We may wrestle with accepting our “cup.”

We may wrestle with pain.

We may wrestle with illness.

We may wrestle with loss and grief.

We may wrestle all throughout our lives with circumstances that are beyond our control, because we don’t always get to choose our trials. We don’t always get to decide how life pans out. Sometimes God will hand us a cup that is completely overwhelming, but he promises we will not have to carry it on our own. “Don’t panic. I’m with you. There’s no need to fear for I’m your God. I’ll give you strength. I’ll help you. I’ll hold you steady, keep a firm grip on you” (Isa. 41:10 THE MESSAGE).

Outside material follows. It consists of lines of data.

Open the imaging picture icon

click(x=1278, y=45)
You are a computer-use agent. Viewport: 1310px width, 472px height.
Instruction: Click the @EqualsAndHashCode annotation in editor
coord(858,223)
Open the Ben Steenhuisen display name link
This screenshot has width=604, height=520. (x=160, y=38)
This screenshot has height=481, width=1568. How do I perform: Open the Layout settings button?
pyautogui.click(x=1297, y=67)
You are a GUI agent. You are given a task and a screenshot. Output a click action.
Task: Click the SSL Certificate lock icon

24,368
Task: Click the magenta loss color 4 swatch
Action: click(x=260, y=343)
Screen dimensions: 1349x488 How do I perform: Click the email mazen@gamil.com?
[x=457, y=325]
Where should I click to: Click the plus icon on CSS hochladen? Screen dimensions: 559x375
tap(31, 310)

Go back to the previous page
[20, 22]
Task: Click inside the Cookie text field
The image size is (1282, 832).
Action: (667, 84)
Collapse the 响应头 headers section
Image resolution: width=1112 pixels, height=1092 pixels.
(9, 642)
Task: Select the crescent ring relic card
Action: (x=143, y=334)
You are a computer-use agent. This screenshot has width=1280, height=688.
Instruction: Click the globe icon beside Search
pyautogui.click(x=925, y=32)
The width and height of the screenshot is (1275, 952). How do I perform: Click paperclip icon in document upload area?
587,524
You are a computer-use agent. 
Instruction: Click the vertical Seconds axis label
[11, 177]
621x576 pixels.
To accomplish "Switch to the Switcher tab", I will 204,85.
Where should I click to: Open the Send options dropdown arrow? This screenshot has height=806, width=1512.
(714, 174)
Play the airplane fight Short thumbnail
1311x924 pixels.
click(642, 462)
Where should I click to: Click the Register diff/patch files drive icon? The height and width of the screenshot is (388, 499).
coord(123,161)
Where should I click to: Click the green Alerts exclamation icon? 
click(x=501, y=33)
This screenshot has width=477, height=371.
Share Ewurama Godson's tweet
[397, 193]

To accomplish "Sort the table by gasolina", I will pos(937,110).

I have no idea what your cup looks like or how jagged its edges may be. I have no idea what it’s like to live with the pain you are living with. But I do know that we do not have to carry our pain alone and that peace is possible. God wants to invade every area of our pain and brokenness with his perfect peace, but we have to posture our hearts to receive him. Maybe posturing our hearts looks like listening to worship music in the car in the morning. Or maybe posturing our hearts looks like going for a walk outside. Or maybe posturing our hearts is sitting with a cup of coffee and reading the Bible at the kitchen counter in the early hours of the morning before anyone else is awake. Or maybe posturing our hearts looks like Jesus in the garden. Maybe the pain is so overwhelming that it beckons us to our knees, it beckons us to the foot of the cross. And maybe today is the day when we declare that although we are broken, we aren’t going to stay broken. We are going to choose to rebuild again, we are going to choose to accept the cup, and we are going to choose to bravely step into another day because we are still alive and God isn’t finished with us yet.

As I have learned to accept my cup instead of walking away, I have received supernatural peace even in my pain. I have peace because I have seen God show up, I have seen his mighty hand at work, I have witnessed his miracles, and I have reaped the benefits of his favor and his blessing in and through my heartbreak. I still have pain, but I am confident God is using my pain for his purpose, he is using my story for his glory, and he has great plans for my life beyond the death of Andrew.

My life will always be defined by before and after, before Andrew died and after Andrew died, but it can still be beautiful. Even though after will never be the same as it was before, I can still choose to gather up the shattered pieces and build again. I can choose to own the story God is writing right now, and I can choose to believe my story, his story, will one day be beautiful.